Chantal Pelletier a un grand talent pour nous faire partager l’existence de femmes aux parcours atypiques. C’était déjà le cas avec Cinq femmes chinoises ou Et elles croyaient en Jean-Luc Godard dont les personnages exprimaient leur soif de liberté ou de réussite, leurs ambitions, leurs talents, leurs passions, leur manière de profiter de toutes les rencontres susceptibles de les accompagner sur leur chemin...
Ici, le regard se porte sur Simone Signoret (1921-1985) et ce n’est pas seulement une biographie, c’est surtout la mise en lumière des diverses facettes d’une femme d’exception.

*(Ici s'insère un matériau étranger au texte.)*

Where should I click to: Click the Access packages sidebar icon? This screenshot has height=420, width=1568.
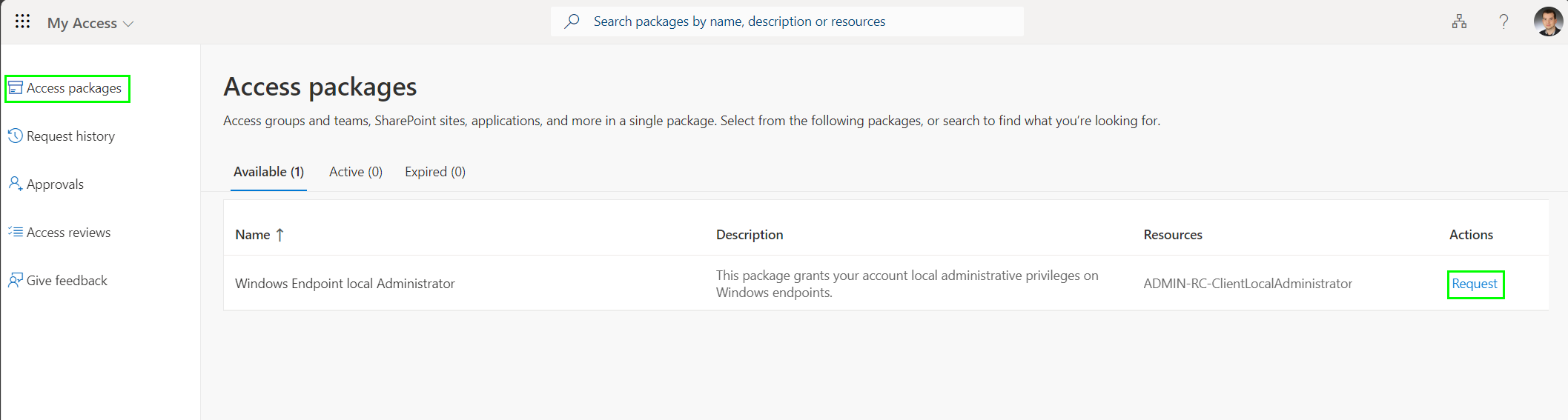tap(16, 88)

« Brillante, ambitieuse, femme de tête qui n’en faisait qu’à la sienne, Signoret a commis à peu près tous les péchés capitaux que notre société vingt-et­-unièmiste interdit aux idoles féminines du septième commerce et à celles qui veulent leur ressembler : fumer et picoler tant et plus, râler, se mouiller en se mêlant des affaires du monde, rester fidèle à un seul homme publiquement volage, laisser grimper la ride et tomber la chair, tâter de la plume sans chougner auprès d’un nègre, s’imposer à la fois comme intello chef de bande, femme de lettres et grande figure populaire, brûler toutes ses cartouches sans précaution ni artifice pour s’affirmer jusqu’au bout comme un lingot d’humanité pure. »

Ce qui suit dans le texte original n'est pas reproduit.